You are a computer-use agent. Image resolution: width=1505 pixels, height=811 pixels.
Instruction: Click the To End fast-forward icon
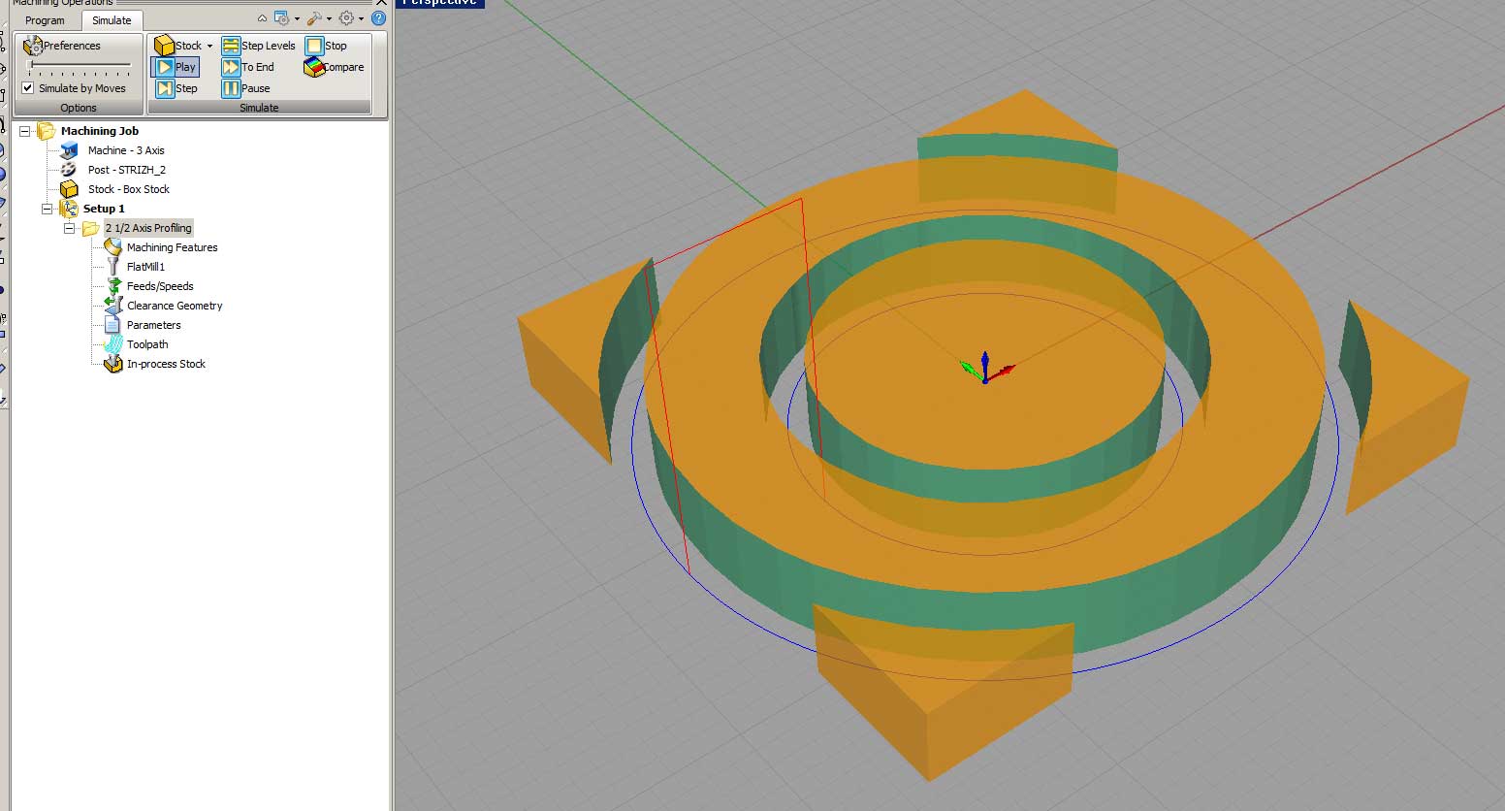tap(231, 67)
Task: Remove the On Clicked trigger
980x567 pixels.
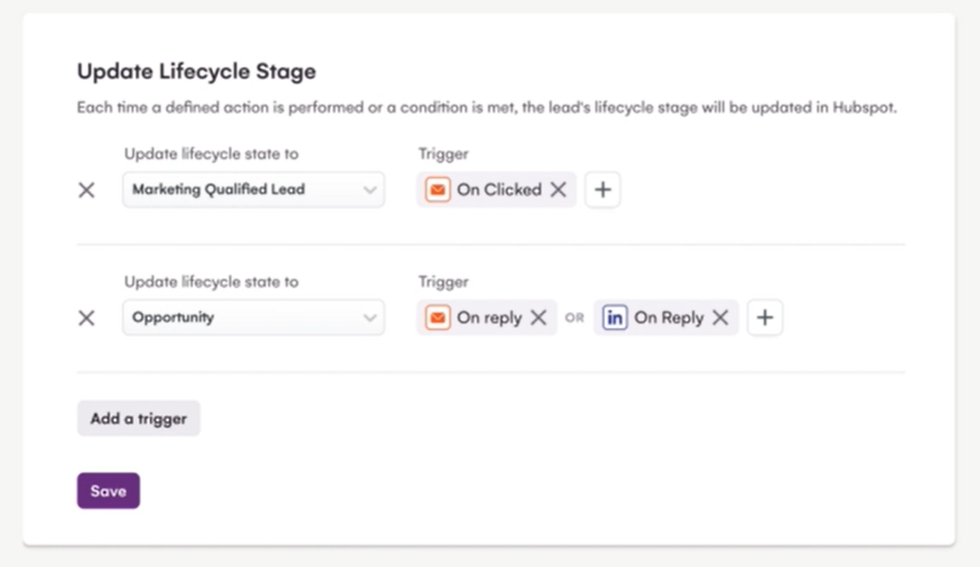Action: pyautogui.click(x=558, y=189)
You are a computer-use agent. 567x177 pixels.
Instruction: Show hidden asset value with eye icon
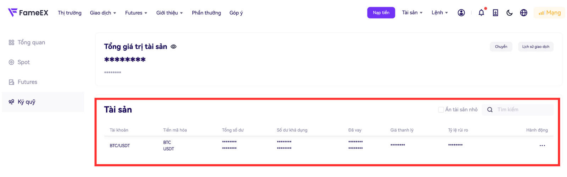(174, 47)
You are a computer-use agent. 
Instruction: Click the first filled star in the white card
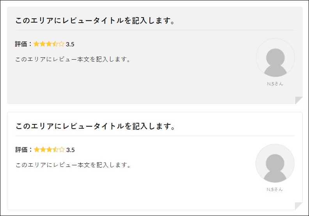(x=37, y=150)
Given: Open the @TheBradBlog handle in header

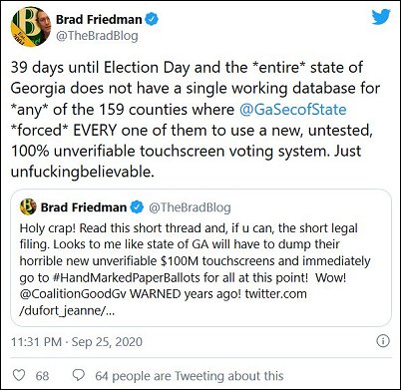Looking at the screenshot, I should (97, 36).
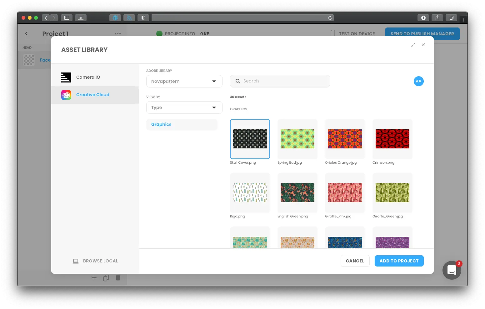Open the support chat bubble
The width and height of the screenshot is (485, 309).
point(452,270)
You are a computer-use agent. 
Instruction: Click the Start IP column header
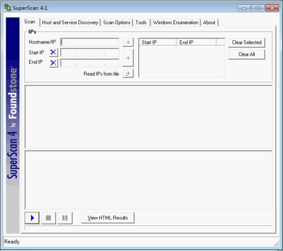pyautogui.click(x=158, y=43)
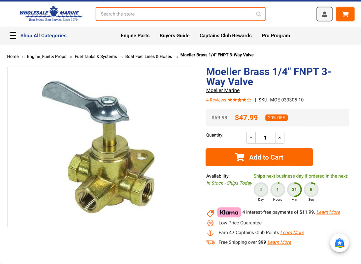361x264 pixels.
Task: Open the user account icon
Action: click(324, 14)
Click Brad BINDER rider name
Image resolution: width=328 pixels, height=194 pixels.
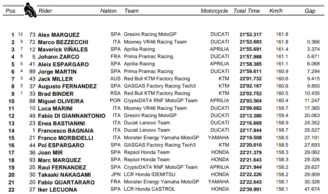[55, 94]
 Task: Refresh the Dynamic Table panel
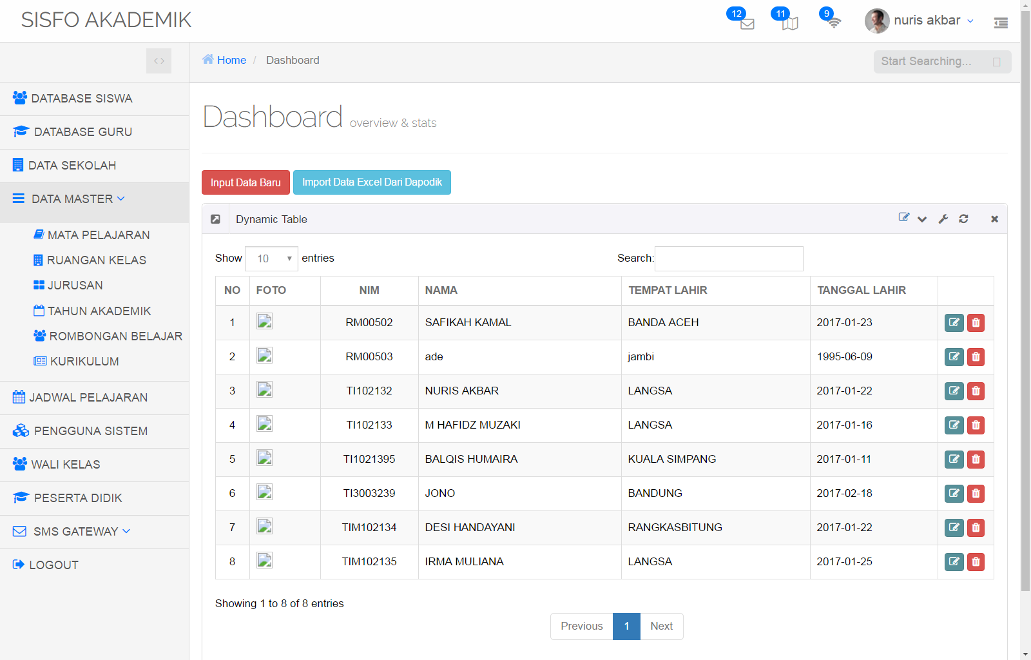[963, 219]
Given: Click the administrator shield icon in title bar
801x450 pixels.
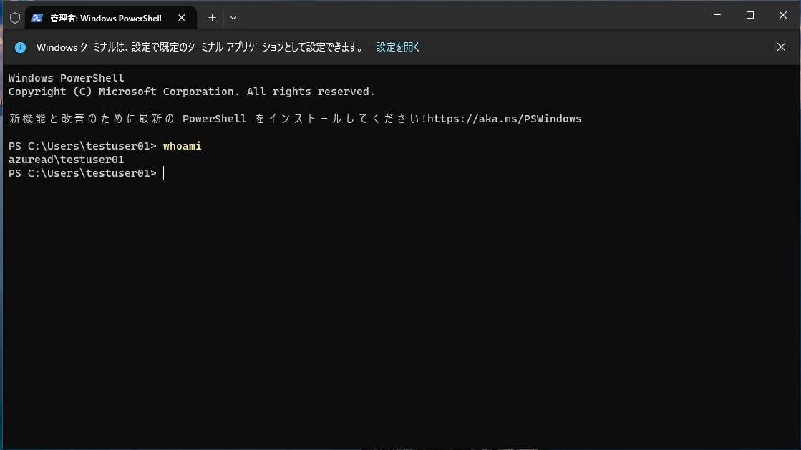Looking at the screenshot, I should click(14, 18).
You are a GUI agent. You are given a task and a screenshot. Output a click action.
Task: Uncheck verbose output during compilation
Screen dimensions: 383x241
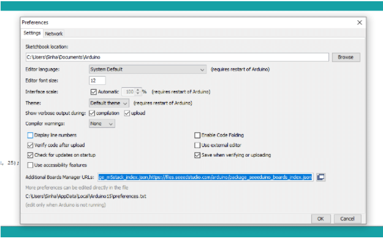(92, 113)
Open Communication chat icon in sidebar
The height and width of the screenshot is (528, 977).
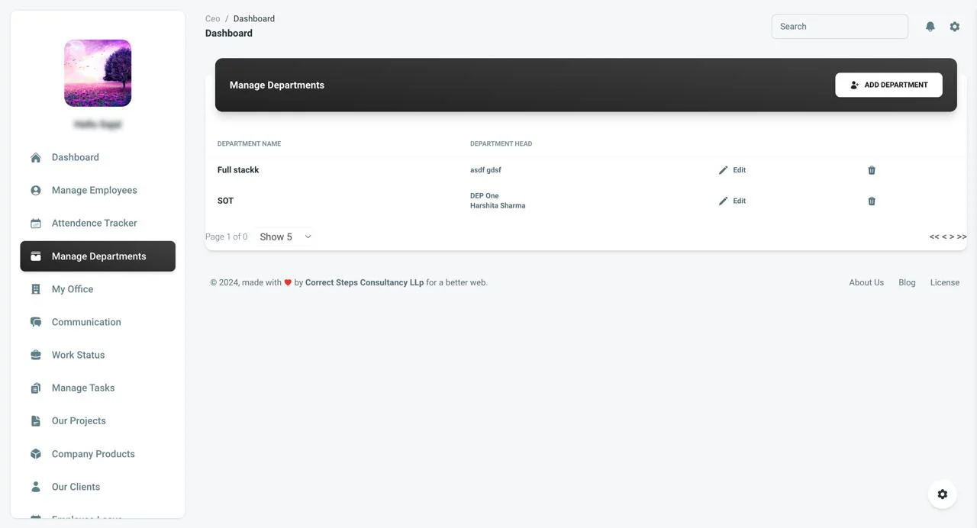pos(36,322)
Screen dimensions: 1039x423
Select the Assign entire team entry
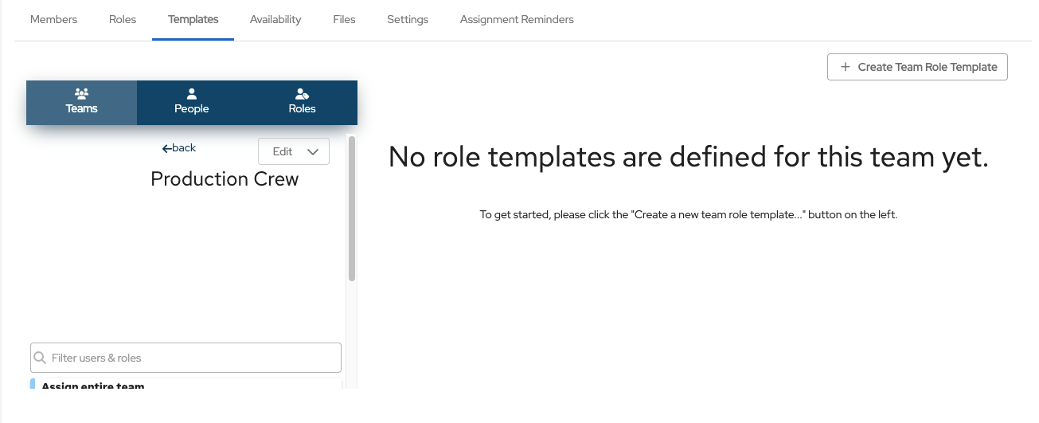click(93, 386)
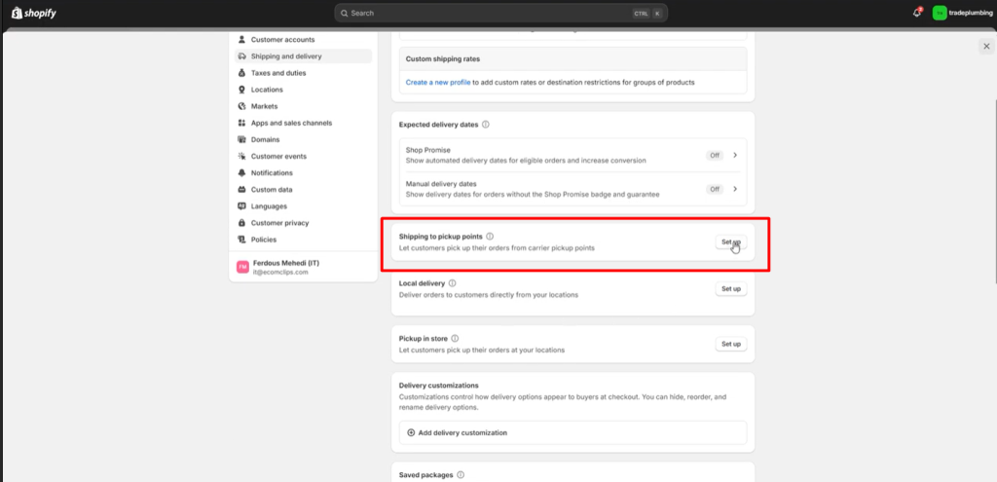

*-*-*

Each line in the entries above that includes the string "agent" should be extracted.

You are a computer-use agent. Image resolution: width=1505 pixels, height=811 pixels.
You are a computer-use agent. 567x177 pixels.
You are a computer-use agent. 
You are a computer-use agent. 
You are a GUI agent. You are given a task and a screenshot. Output a click action.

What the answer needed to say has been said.